What the task requires: Copy each of the following records verbatim, line for line, with no changes.

Exercise material:

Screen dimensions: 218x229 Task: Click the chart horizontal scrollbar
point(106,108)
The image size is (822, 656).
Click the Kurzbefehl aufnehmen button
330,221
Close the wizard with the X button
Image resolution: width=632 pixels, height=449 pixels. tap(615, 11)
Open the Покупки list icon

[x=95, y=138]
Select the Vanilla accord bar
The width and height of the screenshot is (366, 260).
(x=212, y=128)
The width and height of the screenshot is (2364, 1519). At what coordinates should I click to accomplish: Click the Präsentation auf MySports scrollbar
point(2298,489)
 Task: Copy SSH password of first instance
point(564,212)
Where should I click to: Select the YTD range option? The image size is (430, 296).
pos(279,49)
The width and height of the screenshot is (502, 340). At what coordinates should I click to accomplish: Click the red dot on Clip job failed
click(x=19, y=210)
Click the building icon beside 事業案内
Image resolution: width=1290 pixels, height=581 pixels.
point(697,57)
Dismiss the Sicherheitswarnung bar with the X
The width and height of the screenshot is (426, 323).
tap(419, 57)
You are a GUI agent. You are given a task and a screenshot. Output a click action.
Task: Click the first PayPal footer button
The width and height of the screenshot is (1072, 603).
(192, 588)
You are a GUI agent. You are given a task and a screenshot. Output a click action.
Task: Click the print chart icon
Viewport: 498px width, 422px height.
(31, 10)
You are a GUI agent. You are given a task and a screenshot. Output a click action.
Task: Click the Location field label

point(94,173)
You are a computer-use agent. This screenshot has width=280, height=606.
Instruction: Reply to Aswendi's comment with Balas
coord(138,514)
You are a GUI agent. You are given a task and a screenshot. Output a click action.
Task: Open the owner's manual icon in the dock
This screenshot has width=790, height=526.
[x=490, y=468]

Answer to the task:
Screen dimensions: 218x229 Task: Click the chart horizontal scrollbar
point(106,108)
The image size is (822, 656).
Click the Kurzbefehl aufnehmen button
330,221
Close the wizard with the X button
Image resolution: width=632 pixels, height=449 pixels. tap(615, 11)
Open the Покупки list icon

[x=95, y=138]
Select the Vanilla accord bar
The width and height of the screenshot is (366, 260).
(x=212, y=128)
The width and height of the screenshot is (2364, 1519). At what coordinates should I click to accomplish: Click the Präsentation auf MySports scrollbar
point(2298,489)
 Task: Copy SSH password of first instance
point(564,212)
Where should I click to: Select the YTD range option? The image size is (430, 296).
pos(279,49)
The width and height of the screenshot is (502, 340). At what coordinates should I click to accomplish: Click the red dot on Clip job failed
click(x=19, y=210)
Click the building icon beside 事業案内
Image resolution: width=1290 pixels, height=581 pixels.
point(697,57)
Dismiss the Sicherheitswarnung bar with the X
The width and height of the screenshot is (426, 323).
tap(419, 57)
You are a GUI agent. You are given a task and a screenshot. Output a click action.
Task: Click the first PayPal footer button
The width and height of the screenshot is (1072, 603).
(192, 588)
You are a GUI agent. You are given a task and a screenshot. Output a click action.
Task: Click the print chart icon
Viewport: 498px width, 422px height.
(31, 10)
You are a GUI agent. You are given a task and a screenshot. Output a click action.
Task: Click the Location field label

point(94,173)
You are a computer-use agent. This screenshot has width=280, height=606.
Instruction: Reply to Aswendi's comment with Balas
coord(138,514)
You are a GUI agent. You are given a task and a screenshot. Output a click action.
Task: Open the owner's manual icon in the dock
This screenshot has width=790, height=526.
[x=490, y=468]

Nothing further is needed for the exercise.